**** Text provided ****

In parallel, remarkable accomplishments have been achieved in cavity optomechanics, such as ground-state cooling of mechanical resonators12,13,14, ultrasensitive motion detections15,16,17, nonreciprocal control of photons and phonons18,19,20, and so on. Optomechanical system owing to its high controllability has been proposed as a novel mechanism for nonlocal heat transfer and thermal management21,22,23,24,25,26, however, it has not been experimentally demonstrated because of the technical challenges in precisely manipulating optomechanical arrays inside an optical cavity.

Here we study the transport of thermal energy between two spatially separated nanomechanical resonators mediated by the cavity light field. Compared to other mechanisms of heat transport, the optomechanical coupling can be coherently manipulated and it could be, in principle, infinitely long-range, which provides a new mechanism for heat transfer with high tunability. Importantly, in the strong coupling regime, we find that the heat flux flows back and forth coherently in nonequilibrium steady-state at short time scales, and the oscillation period is fully determined by the eigenmodes of such a composite system. This means that the coherence is dominated over the dissipations in such an inherently random process. In addition, we test the constraints on the precision of steady-state heat flux, i.e., the thermodynamic uncertainty relation27,28,29,30,31,32,33,34,35,36,37, in such a thermal gradient driven far-off equilibrium system at various coupling strengths, including the strong coupling regime. Therefore, our observations provide new insights for nonequilibrium thermodynamics and nontrivial extension beyond the weak coupling, in contrast to most previous systems of stochastic thermodynamics that are overdamped3,4.

****

### [Exercises]
1. In the passage on optomechanical heat transfer, what fully determines the oscillation period of the heat flux in the strong coupling regime?
2. Carry on the passage about heat transport between nanomechanical resonators, starting after its final sentence.
The items have no part in this work.

**** Data shown ****

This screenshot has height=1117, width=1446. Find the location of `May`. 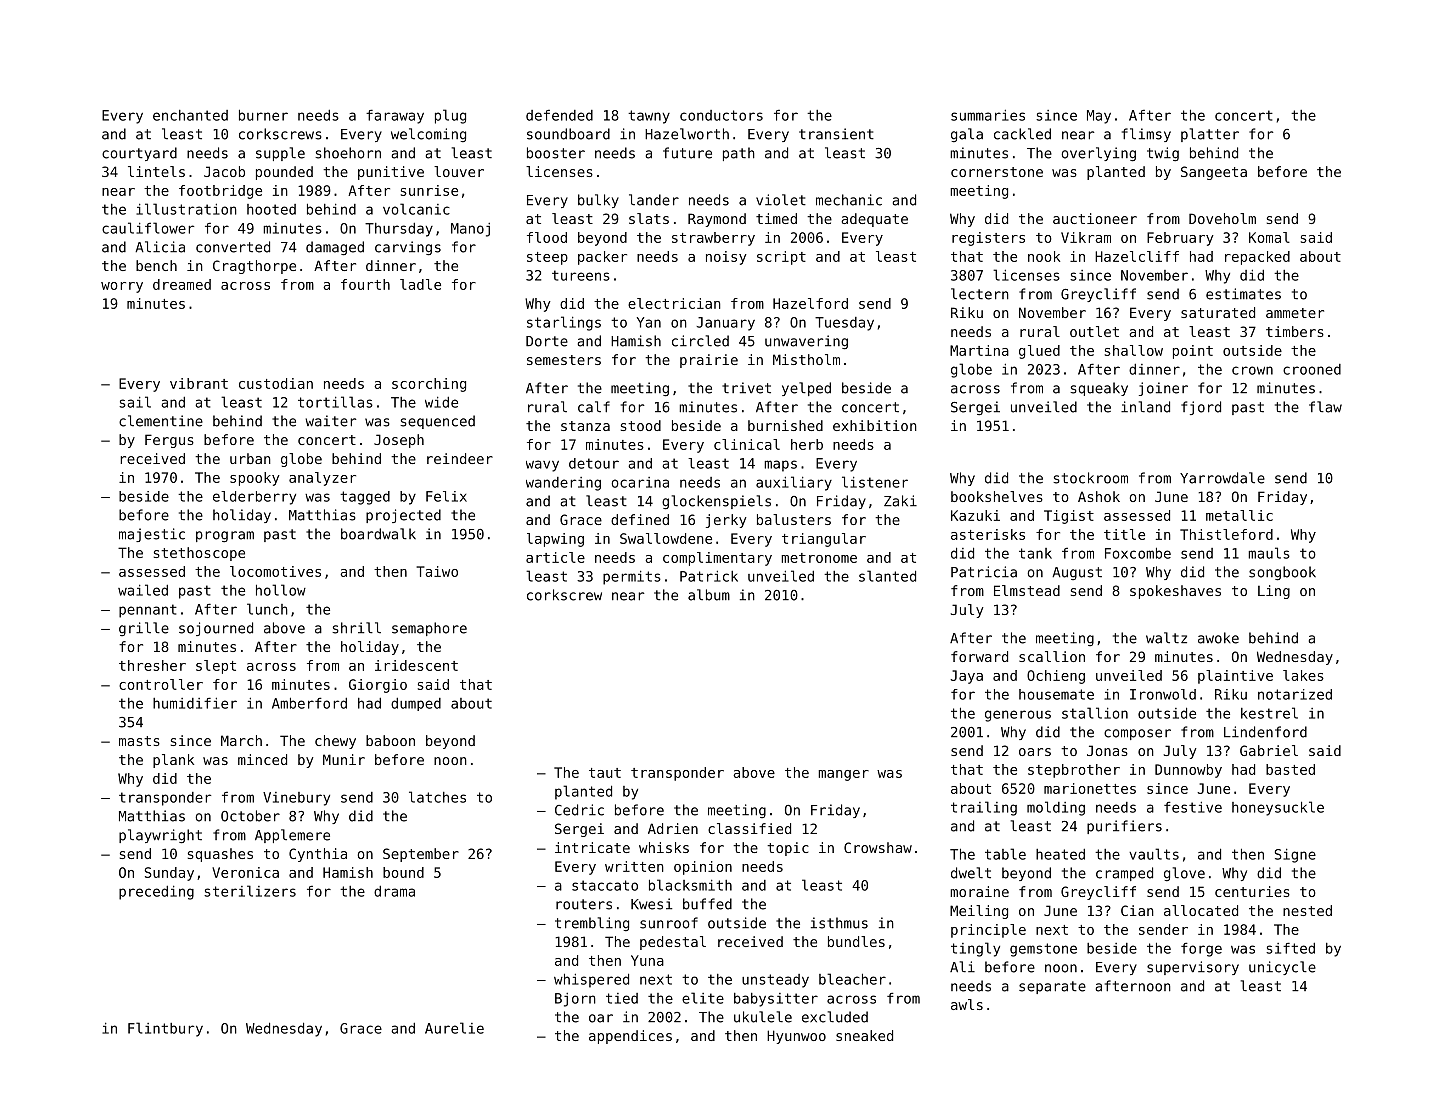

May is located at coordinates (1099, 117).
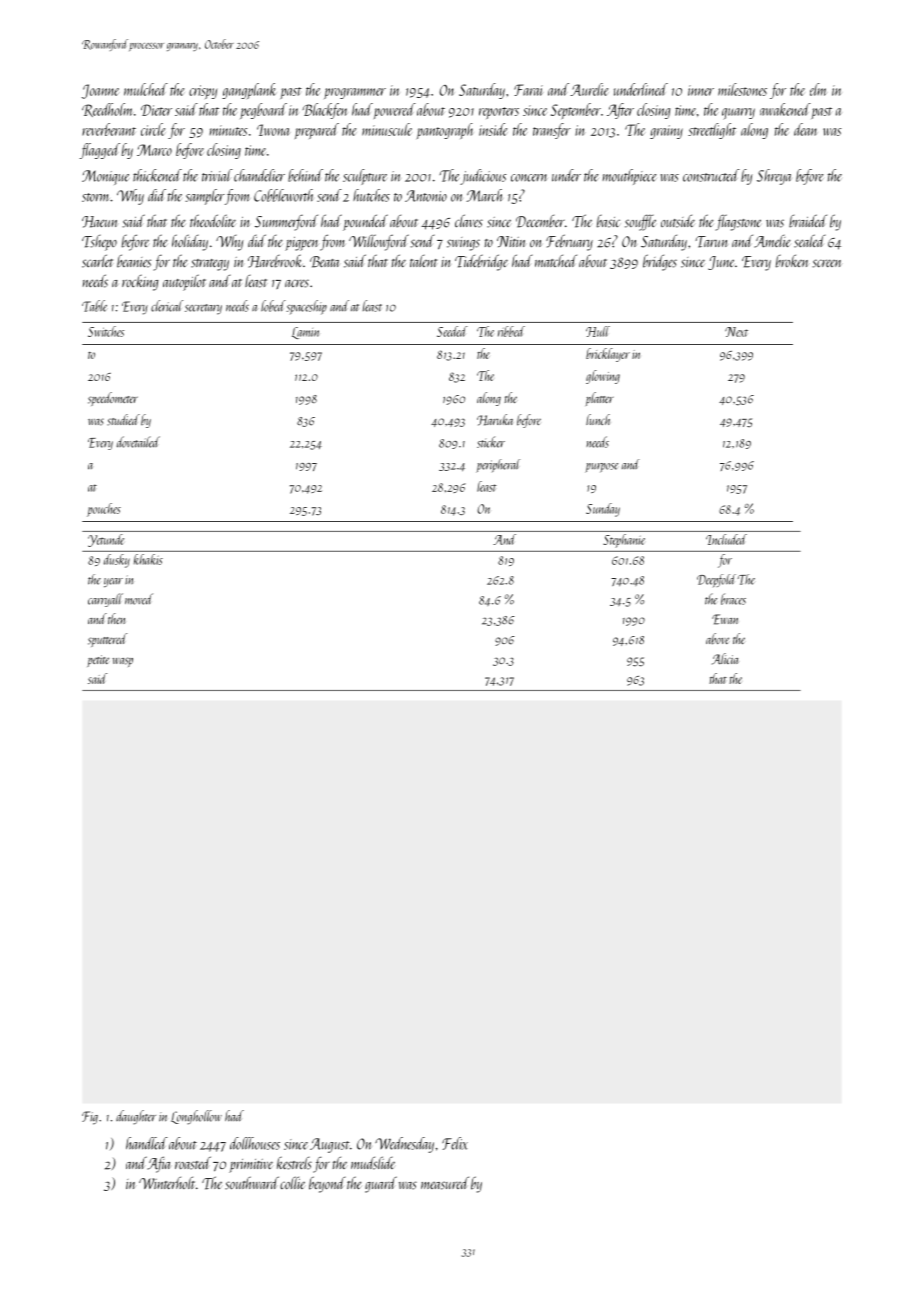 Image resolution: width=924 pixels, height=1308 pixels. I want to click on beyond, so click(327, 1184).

****
**** Data shown ****

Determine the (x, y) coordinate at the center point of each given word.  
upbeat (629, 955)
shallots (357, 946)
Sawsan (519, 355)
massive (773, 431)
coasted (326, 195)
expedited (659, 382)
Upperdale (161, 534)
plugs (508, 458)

****
**** Data shown ****

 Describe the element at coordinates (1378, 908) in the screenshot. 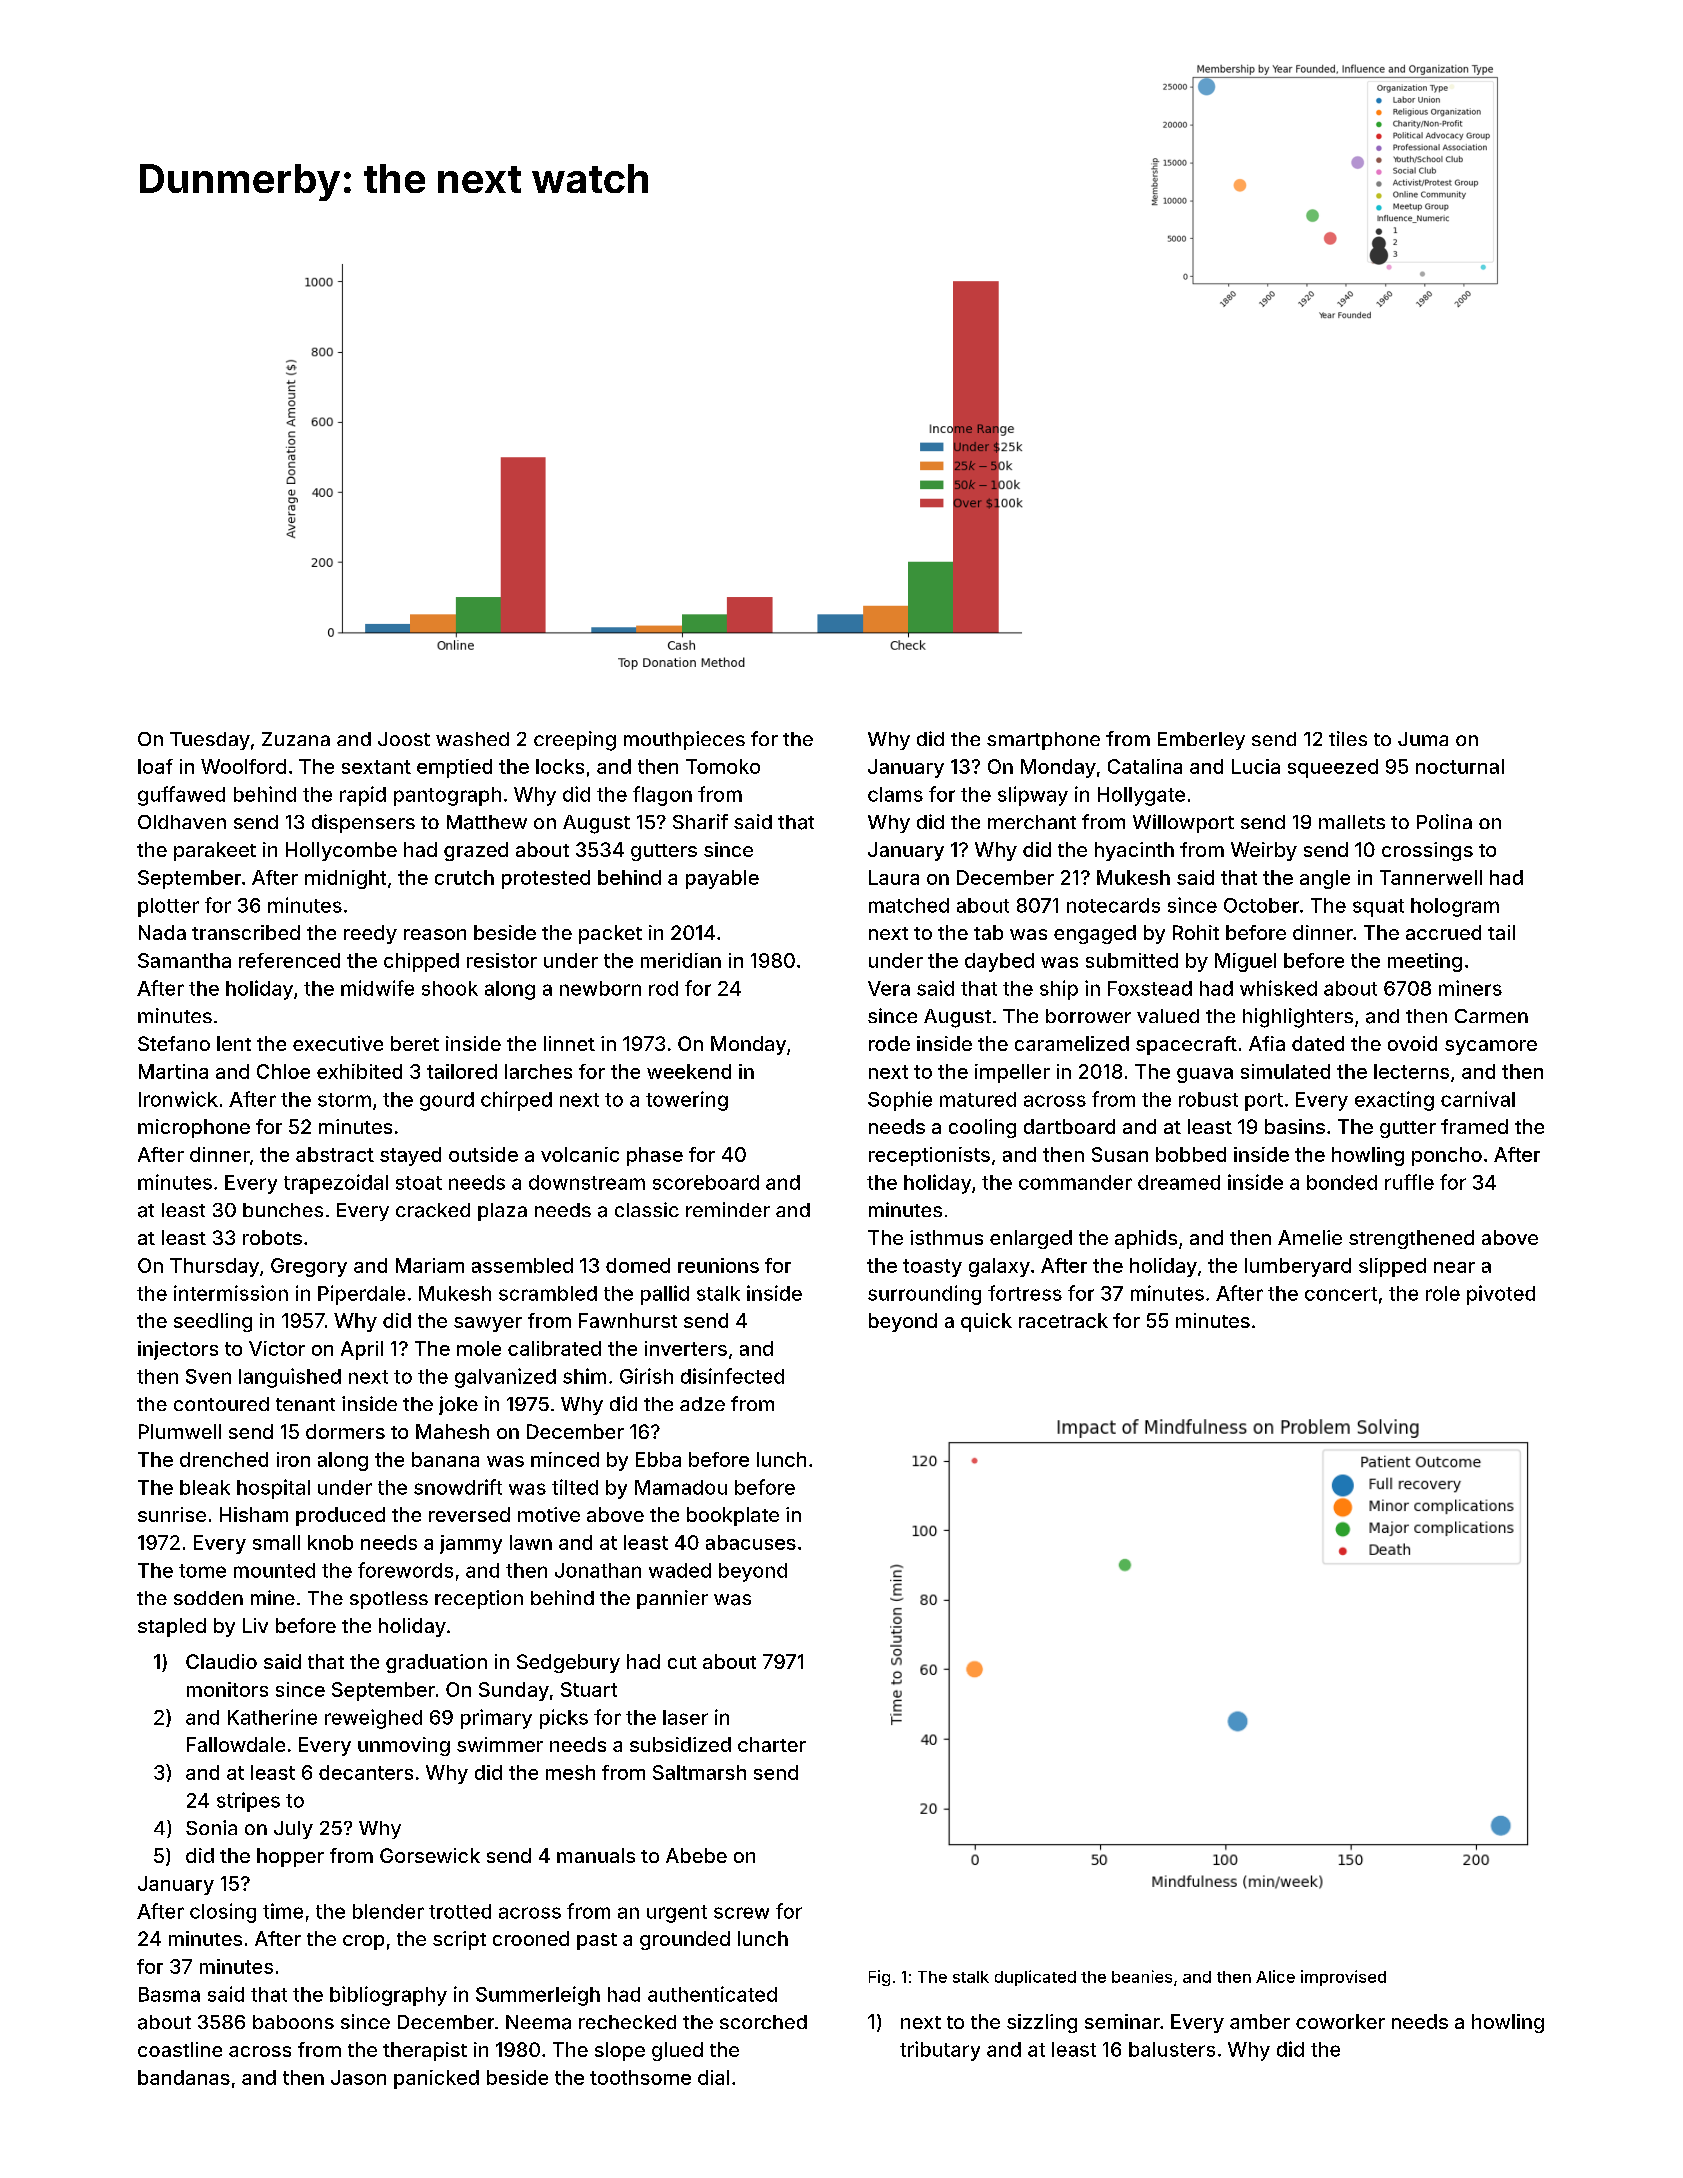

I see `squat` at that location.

****

### [Task-by-task results]
1. The eigenmodes of the composite system.

2.
## Results

### Experimental setup

The multimode optomechanical system offers an exceptional degree of freedom to investigate phonon heat transport. The thermal energy is transported between two nanomechanical resonators mediated by a cavity field, as shown in Fig. 1a. The resonators are two SiN membranes with dimensions 1 mm × 1 mm × 50 nm. The membranes separated by 6 cm are placed inside a Fabry-Perot cavity38,39. The motions of membranes are monitored by two weak probe laser fields separately (not shown in Fig. 1a). We focus on the vibrational (1,1) modes, which are nearly degenerate with eigenfrequencies ω1,2 ~ 2π × 400 kHz. Piezos are used to precisely control the eigenfrequencies of each membrane40. The cavity is driven by a red-detuned laser field, which interacts with both membranes simultaneously due to the dynamical backaction. Therefore, two individual modes of membranes are effectively coupled mediated by the cavity field. The phonon heat transport is realized by contacting two membranes with independent thermal baths. Such a system can be equivalently viewed as two mutually coupled harmonic oscillators, as shown in Fig. 1b, with one in contact with a room temperature reservoir and the other with a high temperature reservoir (realized by exciting the membrane with a Gaussian white noise). The temperature gradient drives the system out of equilibrium with a mean heat flux from the hot reservoir to the cold reservoir under the effective optomechanical coupling. When the coupling between the membranes is zero by turning off the cavity field, the membranes have the equivalent temperatures as their own reservoirs.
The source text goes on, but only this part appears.